The “last will and testament” of the deceased—written with the most exquisite care—was of so strange a character, taking indeed the shape of something like a defiant and shameless “confession,” that Brand and Dr. Raughty, who were the appointed executors, hurriedly hid it out of sight. Everything Mr. Stork possessed was left to Mrs. Renshaw, except the picture of Eugenio Flambard. This, by a fantastic codicil, which was so extraordinary that when Brand and Dr. Raughty read it they could do nothing but stare at one another in silent amazement, was bequeathed, at the end of an astonishing panegyric, “to our unknown Hippolytus, Mr. Baptiste Sorio, of New York City.”

Baltazar had been buried on the first of November, and as the following days of this dark month dragged by, under unbroken mists and rain, Nance lived from hour to hour in a state of trembling expectancy. Would Baptiste’s ship bring him safely to England? Would he, when he came, and discovered what her relations with his father were, be kind to her and sympathetic, or angry and hurt? She could not tell. She could make no guess. She did not even know whether Adrian had really done what he promised and written to his son about her at all.

The figure of the boy—on his way across the Atlantic—took a fantastic hold upon her disturbed imagination. As day followed day and the time of his arrival drew near, she found it hard to concentrate her mind even sufficiently to fulfil her easy labours with the little dressmaker. Miss Pontifex gently remonstrated with her.

“I know you’re in trouble, Miss Herrick, and have a great deal on your mind, but it does no good worrying, and the girls get restless—you see how it is!—when you can’t give them your full attention.”

Thus rebuked, Nance would smile submissively and turn her eyes away from the misty window.

But every night before she slept, she would see through her closed eyelids that longed-for boy, standing—that was how she always conceived him—at the bows of the ship, standing tall and fair like a young god; borne forwards over the starlit ocean to bring help to them all.

In her dreams, night after night, the boy came to her, and she found him then of an unearthly beauty and endowed with a mysterious supernatural power. In her dreams, the wild impossible hope, that somehow, somewhere, he would be the one to save Linda from the ruin of her youthful life, took to itself sweet immediate fulfilment.

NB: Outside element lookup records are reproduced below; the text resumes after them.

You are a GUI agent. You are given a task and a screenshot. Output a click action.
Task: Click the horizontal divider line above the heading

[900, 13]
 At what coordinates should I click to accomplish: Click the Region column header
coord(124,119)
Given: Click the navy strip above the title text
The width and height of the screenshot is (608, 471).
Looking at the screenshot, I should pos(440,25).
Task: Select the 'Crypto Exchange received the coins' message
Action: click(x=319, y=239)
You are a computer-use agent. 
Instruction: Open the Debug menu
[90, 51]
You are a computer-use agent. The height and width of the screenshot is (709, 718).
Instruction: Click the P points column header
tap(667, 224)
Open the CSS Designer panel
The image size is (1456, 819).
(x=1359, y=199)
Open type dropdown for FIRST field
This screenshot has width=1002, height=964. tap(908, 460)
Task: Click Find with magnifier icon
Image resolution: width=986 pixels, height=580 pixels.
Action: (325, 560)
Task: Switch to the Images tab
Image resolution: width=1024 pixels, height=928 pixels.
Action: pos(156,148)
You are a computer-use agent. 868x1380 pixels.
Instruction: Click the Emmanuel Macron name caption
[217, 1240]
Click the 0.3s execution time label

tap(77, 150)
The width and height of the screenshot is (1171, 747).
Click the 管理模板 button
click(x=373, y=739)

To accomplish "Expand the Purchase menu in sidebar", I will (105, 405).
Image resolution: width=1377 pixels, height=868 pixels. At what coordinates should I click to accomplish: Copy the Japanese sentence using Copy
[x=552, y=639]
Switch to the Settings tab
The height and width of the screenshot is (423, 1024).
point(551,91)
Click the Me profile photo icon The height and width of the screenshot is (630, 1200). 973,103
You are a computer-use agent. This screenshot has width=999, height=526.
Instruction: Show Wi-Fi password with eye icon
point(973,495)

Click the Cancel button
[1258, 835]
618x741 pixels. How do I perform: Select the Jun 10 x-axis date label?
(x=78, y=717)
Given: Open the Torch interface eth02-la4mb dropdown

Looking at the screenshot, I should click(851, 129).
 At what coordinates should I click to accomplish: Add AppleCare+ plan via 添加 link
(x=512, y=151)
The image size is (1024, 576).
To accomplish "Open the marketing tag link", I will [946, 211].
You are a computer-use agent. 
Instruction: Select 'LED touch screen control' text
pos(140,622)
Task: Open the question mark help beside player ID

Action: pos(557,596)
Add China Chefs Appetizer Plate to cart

Every little event that happened to her during those days of tension assumed the shape of something pregnant and symbolic. Her mind made auguries of the movements of the clouds, and found significant omens, propitious or menacing, from every turn of the wind and every coming and going of the rain. The smallest and simplest encounter took upon itself at that time a curious and mystic value.

In after days, she remembered with sad and woeful clearness how persons and things impressed her then, as, in their chance-brought groupings and gestures, they lent themselves to her strained expectant mood.